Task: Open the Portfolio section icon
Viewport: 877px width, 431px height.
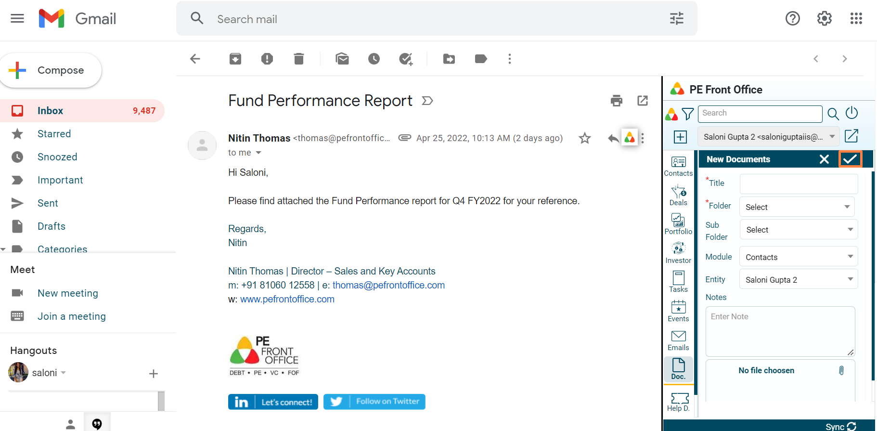Action: 678,224
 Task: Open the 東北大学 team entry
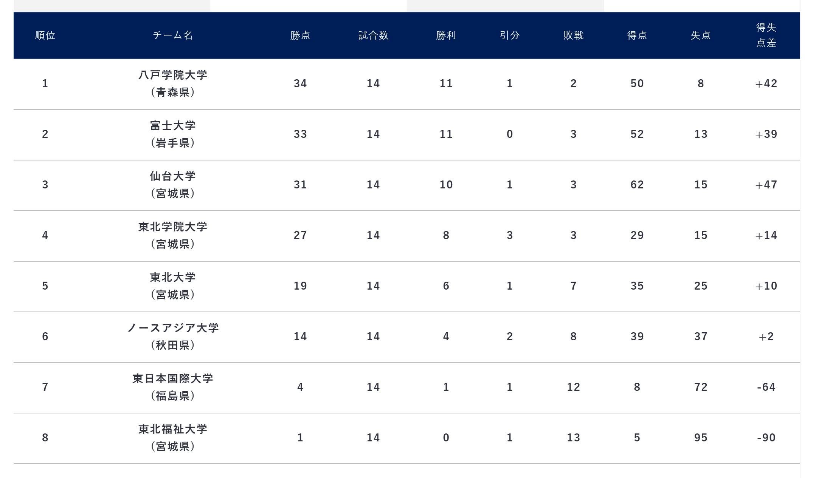(173, 278)
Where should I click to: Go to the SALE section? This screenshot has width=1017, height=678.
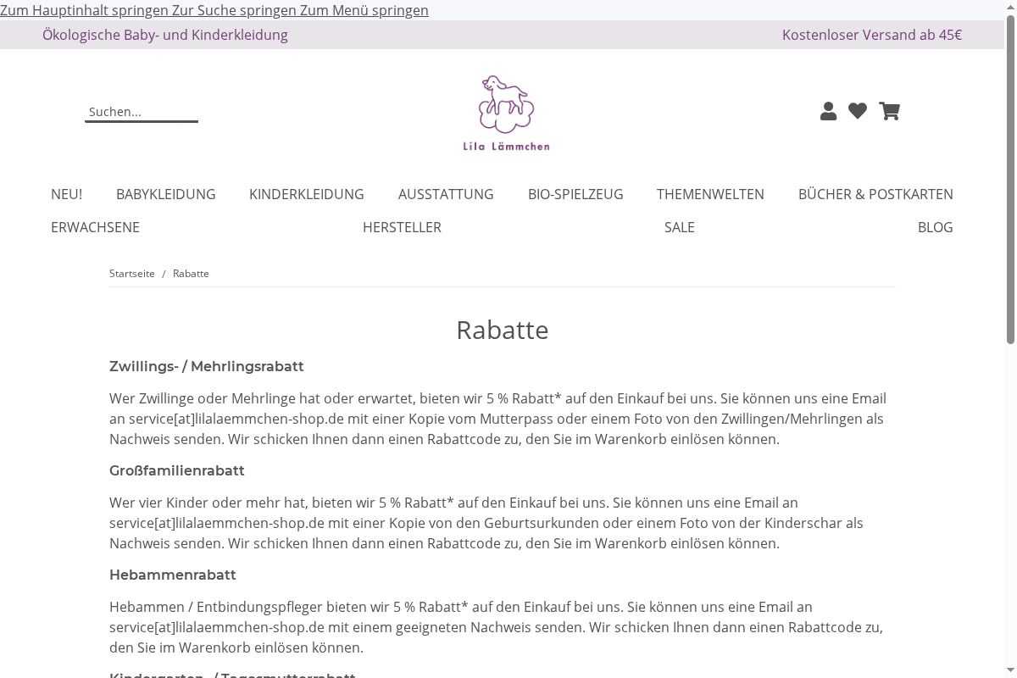coord(679,227)
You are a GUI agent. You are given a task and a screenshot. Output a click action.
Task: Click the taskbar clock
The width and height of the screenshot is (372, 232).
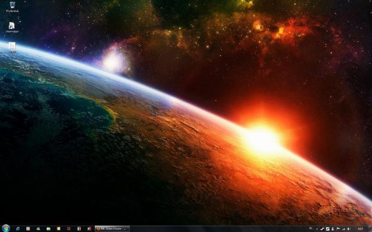(x=360, y=229)
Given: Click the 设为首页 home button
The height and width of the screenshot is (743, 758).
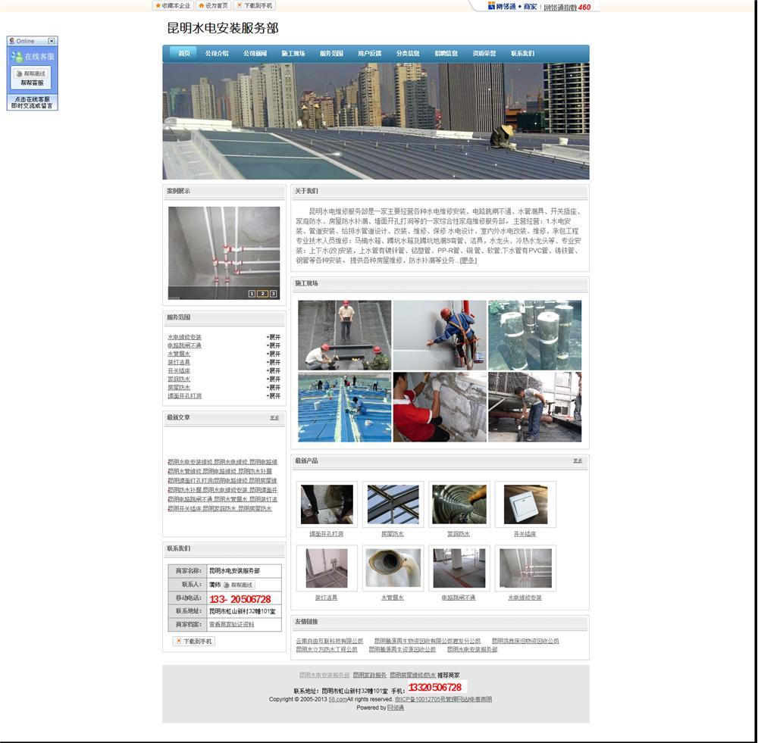Looking at the screenshot, I should 214,5.
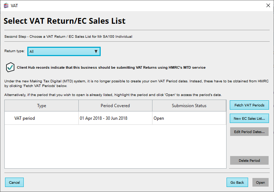Click Edit Period Dates button

(249, 132)
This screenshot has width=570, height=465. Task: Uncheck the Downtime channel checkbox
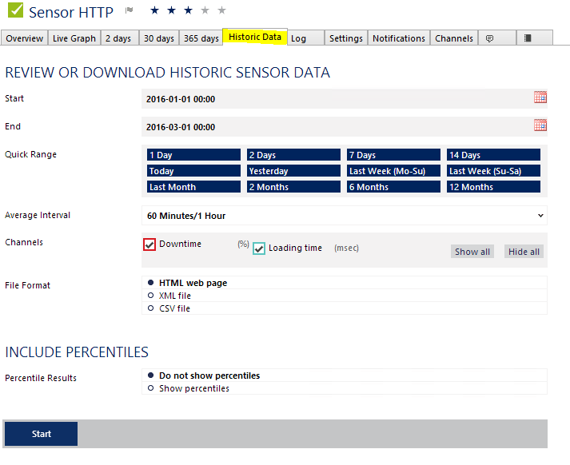(x=149, y=244)
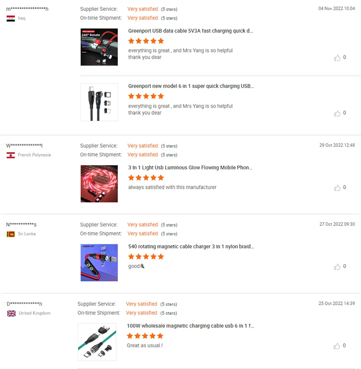The image size is (361, 369).
Task: Open 540 rotating magnetic cable charger product
Action: 191,247
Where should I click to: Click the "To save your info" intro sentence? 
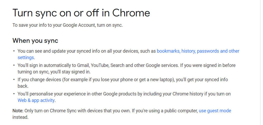(x=68, y=25)
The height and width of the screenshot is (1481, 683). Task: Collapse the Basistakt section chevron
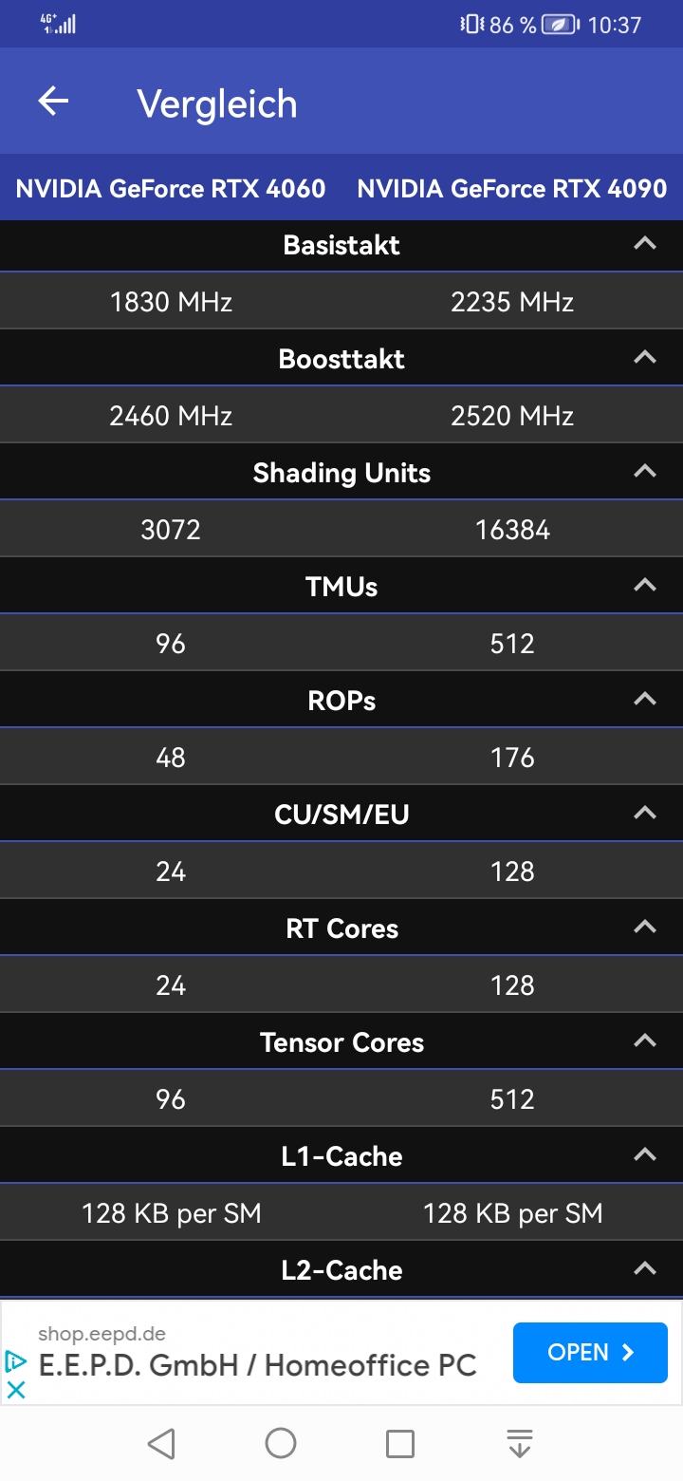pos(645,244)
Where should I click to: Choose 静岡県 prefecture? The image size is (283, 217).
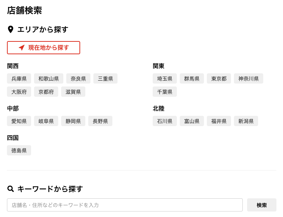point(73,121)
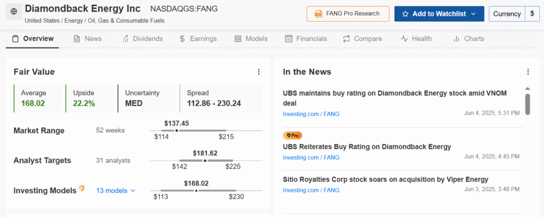Switch to the News tab
The image size is (544, 217).
point(88,39)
____
ASSIGNMENT
Retype every entry word for word, but do not carry over the pictures.

WRITTEN ANSWER
Task: Open the Portfolio section icon
Viewport: 877px width, 431px height.
Action: 678,224
 Task: Open the 東北大学 team entry
(173, 278)
Where should I click to: Go to the SALE section? This screenshot has width=1017, height=678.
coord(679,227)
You are a GUI agent. You are given a task and a screenshot. Output a click action.
Task: Click the taskbar clock
The width and height of the screenshot is (372, 232).
(x=360, y=229)
Given: Click the 设为首页 home button
The height and width of the screenshot is (743, 758).
Looking at the screenshot, I should 214,5.
Click Edit Period Dates button

(249, 132)
This screenshot has width=570, height=465. Task: Uncheck the Downtime channel checkbox
(x=149, y=244)
The image size is (361, 369).
Task: Open 540 rotating magnetic cable charger product
Action: 191,247
Where should I click to: Click the "To save your info" intro sentence? 
(x=68, y=25)
The height and width of the screenshot is (1481, 683). Task: Collapse the Basistakt section chevron
pos(645,244)
Where should I click to: Choose 静岡県 prefecture? The image size is (283, 217).
point(73,121)
Switch to the News tab
The image size is (544, 217).
point(88,39)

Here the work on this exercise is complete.